Come andó lo sintetizza il titolo del Piccolo: Pioggia di voti su “Verdi” e Lega Nord, successo del PSI, Caporetto del PCI.

Candidato alle provinciali, il Presidente uscente Francesco Franzò accompagna una foto alla scrivania, molto istituzionale, con lo slogan: Per altri cinque anni di buon governo.

Ora sappiamo che una vicenda iniziata meno di due anni dopo con il “mariuolo” della Baggina cambierà le cose, anche qui, anche personalmente per lui, e i promessi cinque anni di buon governo finiranno in tutt’altro modo.

Infatti per il comune si rivoterà soli tre anni dopo, nell’autunno del 1993, e i “santini” saranno molti meno, addirittura nessuno sul Piccolo per “la Signora della Lega” come venne subito definita la Calvo.

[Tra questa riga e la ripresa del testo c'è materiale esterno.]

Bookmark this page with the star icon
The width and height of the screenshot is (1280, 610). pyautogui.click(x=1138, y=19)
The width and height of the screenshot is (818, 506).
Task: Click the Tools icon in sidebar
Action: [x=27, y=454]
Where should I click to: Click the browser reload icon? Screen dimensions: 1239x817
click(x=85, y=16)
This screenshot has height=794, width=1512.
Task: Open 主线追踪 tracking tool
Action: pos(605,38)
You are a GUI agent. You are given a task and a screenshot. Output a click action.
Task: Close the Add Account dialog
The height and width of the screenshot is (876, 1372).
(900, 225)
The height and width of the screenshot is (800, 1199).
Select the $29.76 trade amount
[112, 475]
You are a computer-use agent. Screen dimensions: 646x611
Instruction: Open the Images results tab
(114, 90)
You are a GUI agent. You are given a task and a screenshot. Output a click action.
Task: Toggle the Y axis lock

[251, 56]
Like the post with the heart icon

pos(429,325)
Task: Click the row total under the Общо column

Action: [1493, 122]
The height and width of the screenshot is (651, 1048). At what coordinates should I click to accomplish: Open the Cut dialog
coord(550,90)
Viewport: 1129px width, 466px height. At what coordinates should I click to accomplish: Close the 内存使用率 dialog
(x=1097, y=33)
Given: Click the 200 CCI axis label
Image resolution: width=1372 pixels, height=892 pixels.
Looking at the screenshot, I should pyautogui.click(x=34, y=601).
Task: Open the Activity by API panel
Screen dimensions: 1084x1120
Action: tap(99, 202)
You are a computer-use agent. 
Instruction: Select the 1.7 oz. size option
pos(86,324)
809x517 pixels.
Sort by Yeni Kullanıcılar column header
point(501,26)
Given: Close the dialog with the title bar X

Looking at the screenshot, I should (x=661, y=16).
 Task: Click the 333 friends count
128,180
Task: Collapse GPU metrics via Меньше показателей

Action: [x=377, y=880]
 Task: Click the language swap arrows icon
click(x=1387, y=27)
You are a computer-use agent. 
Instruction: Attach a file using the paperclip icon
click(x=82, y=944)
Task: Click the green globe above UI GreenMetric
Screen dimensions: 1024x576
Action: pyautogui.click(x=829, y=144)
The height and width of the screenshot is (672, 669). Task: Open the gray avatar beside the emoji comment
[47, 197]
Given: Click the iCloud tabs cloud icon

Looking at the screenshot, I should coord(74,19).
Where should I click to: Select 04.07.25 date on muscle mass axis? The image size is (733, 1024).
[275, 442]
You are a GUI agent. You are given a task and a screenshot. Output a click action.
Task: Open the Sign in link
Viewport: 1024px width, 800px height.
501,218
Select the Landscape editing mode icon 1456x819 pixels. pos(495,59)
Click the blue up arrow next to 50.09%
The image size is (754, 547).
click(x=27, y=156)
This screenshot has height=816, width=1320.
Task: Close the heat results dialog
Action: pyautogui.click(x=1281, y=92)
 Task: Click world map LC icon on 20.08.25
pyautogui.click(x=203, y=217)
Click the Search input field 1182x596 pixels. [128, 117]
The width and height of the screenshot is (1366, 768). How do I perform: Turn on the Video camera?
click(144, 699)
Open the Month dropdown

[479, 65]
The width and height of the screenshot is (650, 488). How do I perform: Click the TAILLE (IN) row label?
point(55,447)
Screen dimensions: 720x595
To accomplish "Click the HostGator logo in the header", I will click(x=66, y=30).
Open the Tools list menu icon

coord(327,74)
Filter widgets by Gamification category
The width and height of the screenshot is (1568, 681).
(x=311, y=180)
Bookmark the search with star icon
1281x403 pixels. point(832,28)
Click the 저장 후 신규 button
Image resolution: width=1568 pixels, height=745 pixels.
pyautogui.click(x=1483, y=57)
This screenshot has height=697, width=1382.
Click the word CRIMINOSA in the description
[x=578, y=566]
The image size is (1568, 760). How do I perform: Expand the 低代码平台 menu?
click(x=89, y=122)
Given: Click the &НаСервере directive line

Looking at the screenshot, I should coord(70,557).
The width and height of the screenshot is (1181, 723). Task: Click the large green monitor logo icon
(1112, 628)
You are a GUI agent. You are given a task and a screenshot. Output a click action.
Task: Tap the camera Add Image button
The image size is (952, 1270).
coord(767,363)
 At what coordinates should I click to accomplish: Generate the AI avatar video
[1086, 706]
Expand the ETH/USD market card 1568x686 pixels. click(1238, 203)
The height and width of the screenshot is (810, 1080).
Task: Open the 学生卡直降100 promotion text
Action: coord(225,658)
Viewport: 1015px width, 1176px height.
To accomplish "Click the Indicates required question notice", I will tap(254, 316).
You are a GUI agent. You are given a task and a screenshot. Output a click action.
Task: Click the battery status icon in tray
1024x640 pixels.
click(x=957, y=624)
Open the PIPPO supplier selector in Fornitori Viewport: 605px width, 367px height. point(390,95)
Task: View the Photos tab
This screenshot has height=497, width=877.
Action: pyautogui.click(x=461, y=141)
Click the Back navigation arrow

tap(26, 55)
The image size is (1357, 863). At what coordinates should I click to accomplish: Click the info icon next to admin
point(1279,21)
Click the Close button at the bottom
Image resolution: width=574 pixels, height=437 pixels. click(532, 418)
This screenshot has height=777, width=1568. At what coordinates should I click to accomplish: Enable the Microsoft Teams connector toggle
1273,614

Che al ballottaggio batté il rivale Andrea Ferrari nonostante (o forse anche grazie a) l’endorsement di Achille Occhetto, che si apprestava a guidare verso la sconfitta la “gioiosa macchina da guerra” alle elezioni di venticinque anni fa, che di nuovo cambiarono radicalmente la politica (e la comunicazione politica) del nostro Paese.